Published 21 July 2003

Television - Andrew Billen is impressed by a wised-up, self-confidently intellectual history of the novel

What a fickle lot we critics are. Having for years championed the authored documentary, I suddenly find myself, now that serious factual television is full of little else, wearying of them. Do I really want to see Alan Yentob on Imagine plucking a peach from a market stall to illustrate something about Charles Saatchi's barrow-boy sensibility? Do I need to be distracted by Michael Wood's hair as he walks through Warwickshire "in search" of Shakespeare? How much information can my brain take about Brian Sewell's sex drive before it starts to reject what he has to say about medieval cathedrals?

One of the many good points about Channel 4's The Story of the Novel (Saturdays, 8pm) is that although this new four-parter is clearly authored and, indeed, has one of the most literate scripts you will have heard for years - and fittingly so - the author is not the hero. The author never even appears, except in the final credit: "Written and directed by Tim Kirby". A deus ex machina occasionally speaks in the incarnation of Professor John Carey, the series adviser. But the hero, all the time, is the novel itself.
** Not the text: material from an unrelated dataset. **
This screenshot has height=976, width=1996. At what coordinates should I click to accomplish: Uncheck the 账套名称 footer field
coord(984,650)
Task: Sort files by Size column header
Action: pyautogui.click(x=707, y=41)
In fact, the novel is almost an anti-hero. We soon learn that even if not mad or bad, it is certainly dangerous to know. An early image has Daniel Defoe in the stocks for inventing a satirical version of a wild Protestant preacher whom people not only believed existed but, humiliatingly, agreed with. Episode two (19 July) recalls the Bishop of Wakefield burning Jude the Obscure, which provoked Thomas Hardy's retreat into poetry. There will be plenty more examples, I am sure, of exaggerated responses to novels, but I did not know that even Mrs Gaskell had banned her daughters from reading Jane Eyre.

As it aggrandises its subject, the programme suggests we are right to be afraid of the power of the novel. The introduction shows a man on a park bench. The novel he is reading, the voice-over intones, "effortlessly infiltrates the imagination", reducing the real world to "background noise". Defoe's The Shortest-Way With Dissenters "invaded the consciousness of innocent readers" but Robinson Crusoe also swept its author aside, so that his viewpoint disappeared from the novel altogether. The cult around Walter Scott's Ivanhoe was, apparently, responsible for the Houses of Parliament being built in mock gothic. The novelist Kate Saunders charged: "I think the Brontes have a lot to answer for in respect of the men we find attractive in the 21st century. I really do." Perhaps Mrs Gaskell was right.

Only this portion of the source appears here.